From: Michael Anissimov (anissimov@intelligence.org)
Date: Sun Nov 06 2005 - 16:14:15 MST
Jef Allbright wrote:
>However, the paper you referenced is not about the extreme forms of
>intelligence (off the bell curve) associated with child progidies who
>often require sheltering as I tried to point out earlier, or the
>extreme performance in mathematics or music sometimes associated with
>Aspergers or Autism, or the kind of narrow "intelligence" currently
>exhibited by some machine performance.
>
>My point was about intelligence operating *within a sheltered or
>sharply constrained environment* being popularly assumed to have a
>greater understanding of the bigger picture even outside of their
>environment of interaction. It's a fallacy of extrapolation.
>
>
Why do you think this child's environment has been especially sheltered
or constrained? If it has been, then sure, maybe the "bigger picture of
physics" will remain elusive to the kid for many years - I'm not sure.

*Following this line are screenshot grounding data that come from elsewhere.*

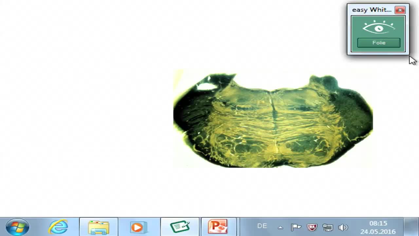Open the DE keyboard language menu
The image size is (419, 236).
[x=262, y=226]
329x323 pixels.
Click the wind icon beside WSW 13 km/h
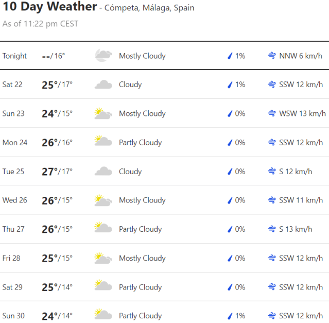click(x=271, y=114)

Note that making profound contributions to physics probably doesn't
require a "big picture" view of much aside from the mathematics
specifically relevant to the tasks at hand.
Extreme performance in idiot-savant types can indeed be the special
case, to be examined separately from cases of "normal people" with high
g. I'm not sure whether they commonly collapse as adults (references,
Jeff Medina?), and in fact seem to recall reading that exceptional
genius in children does indeed predict exceptional genius in adulthood.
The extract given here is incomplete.